* **Activity**:
Each line that includes "asterisk" must be copied from the records.

* **Material provided**:
════════
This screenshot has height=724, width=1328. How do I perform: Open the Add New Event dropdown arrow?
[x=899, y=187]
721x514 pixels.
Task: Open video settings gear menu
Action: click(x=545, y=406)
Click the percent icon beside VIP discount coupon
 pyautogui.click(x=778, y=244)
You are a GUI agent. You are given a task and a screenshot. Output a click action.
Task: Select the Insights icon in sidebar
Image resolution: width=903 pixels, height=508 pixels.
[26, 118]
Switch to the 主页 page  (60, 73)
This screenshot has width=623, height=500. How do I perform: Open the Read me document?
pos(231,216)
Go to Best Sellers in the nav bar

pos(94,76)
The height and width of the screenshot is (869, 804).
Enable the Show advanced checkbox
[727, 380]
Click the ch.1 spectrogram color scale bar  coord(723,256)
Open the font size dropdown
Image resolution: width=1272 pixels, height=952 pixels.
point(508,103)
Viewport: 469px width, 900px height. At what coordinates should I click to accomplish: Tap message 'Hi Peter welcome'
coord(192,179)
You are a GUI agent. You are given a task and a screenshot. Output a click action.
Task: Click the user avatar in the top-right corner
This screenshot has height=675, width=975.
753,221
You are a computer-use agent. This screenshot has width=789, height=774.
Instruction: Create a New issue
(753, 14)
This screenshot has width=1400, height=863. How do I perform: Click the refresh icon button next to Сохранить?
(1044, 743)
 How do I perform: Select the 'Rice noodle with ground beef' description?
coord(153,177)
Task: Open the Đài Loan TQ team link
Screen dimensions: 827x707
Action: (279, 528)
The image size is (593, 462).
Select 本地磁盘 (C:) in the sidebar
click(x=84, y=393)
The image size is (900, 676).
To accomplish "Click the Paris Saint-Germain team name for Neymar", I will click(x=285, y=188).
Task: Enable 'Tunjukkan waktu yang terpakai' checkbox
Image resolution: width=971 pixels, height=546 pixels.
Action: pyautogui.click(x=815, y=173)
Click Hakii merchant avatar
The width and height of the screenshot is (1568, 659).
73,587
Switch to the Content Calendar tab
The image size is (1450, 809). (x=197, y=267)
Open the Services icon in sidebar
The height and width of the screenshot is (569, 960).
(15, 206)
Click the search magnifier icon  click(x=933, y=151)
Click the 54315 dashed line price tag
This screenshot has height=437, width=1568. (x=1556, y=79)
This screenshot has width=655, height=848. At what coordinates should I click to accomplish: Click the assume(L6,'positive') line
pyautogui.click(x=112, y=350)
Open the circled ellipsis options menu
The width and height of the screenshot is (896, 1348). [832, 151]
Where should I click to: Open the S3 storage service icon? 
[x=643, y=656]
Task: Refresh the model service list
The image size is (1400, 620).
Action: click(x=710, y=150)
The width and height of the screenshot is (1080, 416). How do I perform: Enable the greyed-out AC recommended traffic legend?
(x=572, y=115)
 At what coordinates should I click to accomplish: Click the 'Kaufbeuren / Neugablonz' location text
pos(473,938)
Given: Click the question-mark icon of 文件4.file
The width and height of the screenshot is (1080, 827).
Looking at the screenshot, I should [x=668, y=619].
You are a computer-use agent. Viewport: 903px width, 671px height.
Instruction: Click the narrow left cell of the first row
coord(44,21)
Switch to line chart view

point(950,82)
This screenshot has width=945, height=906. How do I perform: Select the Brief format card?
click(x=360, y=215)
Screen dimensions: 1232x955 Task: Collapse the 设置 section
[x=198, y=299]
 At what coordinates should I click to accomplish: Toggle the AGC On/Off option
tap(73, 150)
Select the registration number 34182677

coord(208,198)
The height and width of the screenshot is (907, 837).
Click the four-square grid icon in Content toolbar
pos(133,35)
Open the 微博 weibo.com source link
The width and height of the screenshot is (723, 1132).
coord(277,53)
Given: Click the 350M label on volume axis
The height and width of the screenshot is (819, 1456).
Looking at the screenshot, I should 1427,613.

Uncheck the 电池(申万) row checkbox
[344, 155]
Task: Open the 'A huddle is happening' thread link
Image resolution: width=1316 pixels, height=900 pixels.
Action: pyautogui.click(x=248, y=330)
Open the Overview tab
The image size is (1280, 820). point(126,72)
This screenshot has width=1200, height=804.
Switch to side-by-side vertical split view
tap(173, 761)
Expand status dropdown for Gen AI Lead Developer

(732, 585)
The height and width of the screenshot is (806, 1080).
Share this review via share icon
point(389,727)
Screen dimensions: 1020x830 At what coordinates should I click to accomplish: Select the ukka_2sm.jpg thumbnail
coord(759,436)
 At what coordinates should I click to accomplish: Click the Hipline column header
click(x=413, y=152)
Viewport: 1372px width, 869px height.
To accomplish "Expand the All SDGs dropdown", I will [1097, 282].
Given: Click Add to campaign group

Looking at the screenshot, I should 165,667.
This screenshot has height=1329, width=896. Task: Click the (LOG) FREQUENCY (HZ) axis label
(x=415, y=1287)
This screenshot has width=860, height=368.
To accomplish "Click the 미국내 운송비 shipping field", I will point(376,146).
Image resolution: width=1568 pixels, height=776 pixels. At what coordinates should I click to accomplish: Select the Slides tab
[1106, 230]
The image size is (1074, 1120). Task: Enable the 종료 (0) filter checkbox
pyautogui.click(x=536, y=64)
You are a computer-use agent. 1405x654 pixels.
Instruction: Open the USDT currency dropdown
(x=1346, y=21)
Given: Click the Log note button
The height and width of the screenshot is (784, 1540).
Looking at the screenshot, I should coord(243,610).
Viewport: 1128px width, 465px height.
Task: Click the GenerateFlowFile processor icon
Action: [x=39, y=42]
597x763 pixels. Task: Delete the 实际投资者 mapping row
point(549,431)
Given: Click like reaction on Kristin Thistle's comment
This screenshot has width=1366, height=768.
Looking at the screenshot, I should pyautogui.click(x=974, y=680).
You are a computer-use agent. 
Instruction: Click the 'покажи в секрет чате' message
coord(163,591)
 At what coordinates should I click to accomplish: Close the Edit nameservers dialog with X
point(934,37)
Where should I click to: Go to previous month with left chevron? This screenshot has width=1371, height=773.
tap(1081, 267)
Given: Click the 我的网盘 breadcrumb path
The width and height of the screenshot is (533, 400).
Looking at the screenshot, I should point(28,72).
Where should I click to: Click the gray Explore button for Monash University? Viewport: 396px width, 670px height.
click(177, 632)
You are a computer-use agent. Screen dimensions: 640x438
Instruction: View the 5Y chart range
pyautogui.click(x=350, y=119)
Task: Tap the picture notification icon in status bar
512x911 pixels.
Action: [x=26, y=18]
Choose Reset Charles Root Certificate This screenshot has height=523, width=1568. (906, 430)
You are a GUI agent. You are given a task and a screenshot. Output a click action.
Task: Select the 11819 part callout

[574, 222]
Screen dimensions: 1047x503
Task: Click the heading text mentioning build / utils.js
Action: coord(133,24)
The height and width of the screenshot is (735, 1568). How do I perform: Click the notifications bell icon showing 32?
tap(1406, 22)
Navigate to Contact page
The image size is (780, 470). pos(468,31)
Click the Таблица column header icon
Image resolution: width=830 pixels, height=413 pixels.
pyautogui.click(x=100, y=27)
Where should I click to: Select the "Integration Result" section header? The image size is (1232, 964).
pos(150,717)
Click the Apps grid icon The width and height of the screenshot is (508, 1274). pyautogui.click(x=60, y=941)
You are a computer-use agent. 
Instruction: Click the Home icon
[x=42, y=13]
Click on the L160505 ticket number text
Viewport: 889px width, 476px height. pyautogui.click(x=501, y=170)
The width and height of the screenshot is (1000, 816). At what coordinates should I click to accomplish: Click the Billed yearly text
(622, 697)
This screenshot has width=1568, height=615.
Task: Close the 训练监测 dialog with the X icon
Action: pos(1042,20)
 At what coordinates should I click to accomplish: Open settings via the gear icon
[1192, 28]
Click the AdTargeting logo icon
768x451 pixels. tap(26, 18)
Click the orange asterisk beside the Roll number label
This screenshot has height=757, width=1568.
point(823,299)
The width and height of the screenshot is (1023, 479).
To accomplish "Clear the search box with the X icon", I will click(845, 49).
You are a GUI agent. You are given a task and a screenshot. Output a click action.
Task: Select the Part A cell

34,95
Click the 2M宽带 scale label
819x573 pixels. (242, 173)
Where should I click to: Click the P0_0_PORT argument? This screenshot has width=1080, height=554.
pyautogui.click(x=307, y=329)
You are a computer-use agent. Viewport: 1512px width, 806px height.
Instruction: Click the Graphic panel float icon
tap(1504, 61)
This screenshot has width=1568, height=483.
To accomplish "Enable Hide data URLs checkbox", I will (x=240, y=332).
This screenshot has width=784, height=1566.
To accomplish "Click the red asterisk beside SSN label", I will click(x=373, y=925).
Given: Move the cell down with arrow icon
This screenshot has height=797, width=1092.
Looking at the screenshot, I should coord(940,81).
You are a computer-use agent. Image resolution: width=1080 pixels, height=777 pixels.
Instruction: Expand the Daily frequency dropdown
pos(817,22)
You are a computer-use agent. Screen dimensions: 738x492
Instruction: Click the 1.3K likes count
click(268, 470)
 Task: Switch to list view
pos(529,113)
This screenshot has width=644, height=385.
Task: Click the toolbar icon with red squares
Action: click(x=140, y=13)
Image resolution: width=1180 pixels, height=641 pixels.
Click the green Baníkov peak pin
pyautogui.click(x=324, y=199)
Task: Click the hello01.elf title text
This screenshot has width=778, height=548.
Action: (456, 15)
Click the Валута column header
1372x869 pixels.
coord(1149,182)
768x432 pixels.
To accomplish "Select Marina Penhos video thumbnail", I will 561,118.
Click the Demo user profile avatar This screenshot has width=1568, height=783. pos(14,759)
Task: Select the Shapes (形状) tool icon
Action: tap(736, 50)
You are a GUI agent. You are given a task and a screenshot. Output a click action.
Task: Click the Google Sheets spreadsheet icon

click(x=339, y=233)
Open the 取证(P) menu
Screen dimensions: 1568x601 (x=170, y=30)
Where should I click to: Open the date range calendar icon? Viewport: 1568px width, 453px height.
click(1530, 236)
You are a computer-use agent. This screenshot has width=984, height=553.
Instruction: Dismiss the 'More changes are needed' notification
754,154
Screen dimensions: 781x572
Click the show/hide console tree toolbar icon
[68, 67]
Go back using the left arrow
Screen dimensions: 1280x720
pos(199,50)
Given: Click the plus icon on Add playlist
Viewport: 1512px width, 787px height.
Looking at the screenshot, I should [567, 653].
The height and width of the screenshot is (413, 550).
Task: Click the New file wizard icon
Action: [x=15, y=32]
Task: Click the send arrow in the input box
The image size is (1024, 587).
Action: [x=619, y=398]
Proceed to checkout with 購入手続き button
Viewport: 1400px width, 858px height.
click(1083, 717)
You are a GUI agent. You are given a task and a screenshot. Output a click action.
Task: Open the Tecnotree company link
════════
* **Written response**:
Click the orange asterisk beside the Roll number label
To accomplish "Click the red asterisk beside SSN label", I will click(x=373, y=925).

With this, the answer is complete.